Je regrette les morts survenues lors de l’incident de Boulkeissi. Je présente encore une fois mes sincères condoléances aux familles éplorées. Comme vous le savez, le contexte est particulièrement délicat, mais la lutte que nous menons contre le terrorisme est sans conteste une bataille pour le bien de nos populations. Il faut le rappeler, ces forces négatives sont des semeuses de malheur et leurs actions détruisent nos sociétés et déstabilisent nos États, avec des répercussions très dommageables pour l’ensemble de nos populations. Nous nous évertuons, au niveau du G5 Sahel, à éviter au maximum ce genre de situations malheureuses, en formant notamment nos troupes au respect strict des procédures opérationnelles, des Droits de l’Homme et du Droit International Humanitaire.
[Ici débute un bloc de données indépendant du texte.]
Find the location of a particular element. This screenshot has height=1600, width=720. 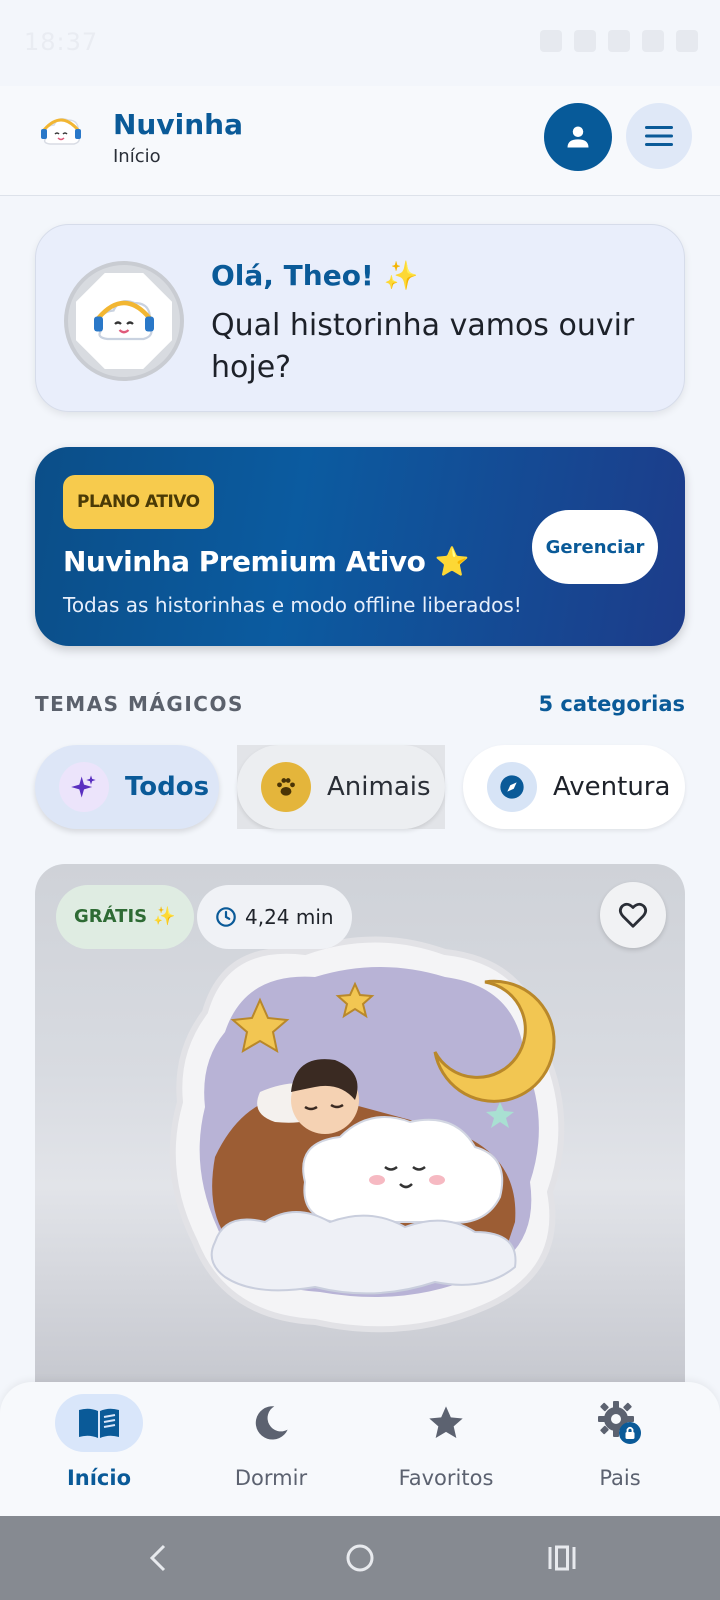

Enfin, un travail sera progressivement mené en vue de mieux communiquer sur nos actions et de nous rapprocher davantage de nos populations, afin d’obtenir une meilleure compréhension et une plus grande adhésion à ce travail, qui est totalement mené pour leur bien.

Comment le G5 Sahel compte-t-il se financer si la communauté internationale n’honore pas ses promesses ?
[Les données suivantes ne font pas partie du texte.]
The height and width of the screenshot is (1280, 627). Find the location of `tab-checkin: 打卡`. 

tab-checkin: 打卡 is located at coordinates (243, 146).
Le G5 Sahel est une organisation mise en place par cinq pays africains décidés à mutualiser leurs moyens pour faire face aux défis sécuritaires et à œuvrer en commun pour le développement de nos pays. Aussi, tout en comptant sur le soutien de nos partenaires et amis de la communauté internationale, nous mettons tout en œuvre pour faire notre part, car il s’agit d’abord de notre destin. C’est l’occasion de remercier tous ceux qui ont déjà contribué concrètement au financement de la Force conjointe. Je pense particulièrement à la solidarité fraternelle africaine, illustrée par la Côte d’Ivoire, qui a impulsé l’appui de l’UEMOA à notre organisation.

Comprenez-vous le refus des États Unis de placer le G5 Sahel sous le chapitre VII du mandat des Nations Unies, qui lui permettrait d’être plus autonome et plus efficace dans sa mission ?

La décision des États Unis résulte d’un choix politique. L’administration actuelle reconsidère une partie de son implication au sein des Nations Unies. Ce n’est donc pas uniquement lié au cas du Sahel et de sa force conjointe. J’ai donc bon espoir que des évolutions positives surviendront prochainement sur le plan du renforcement de la collaboration avec l’ONU et les États Unis dans tous les domaines d’action du G5 Sahel. En effet, loin du théâtre de la diplomatie, la contribution des forces armées américaines est parfois remarquable. Au niveau opérationnel, il peut s’agir d’experts dont le domaine de compétences est précieux, y compris pour garantir le fonctionnement des missions d’appui, comme pour les télécommunications ou les travaux publics.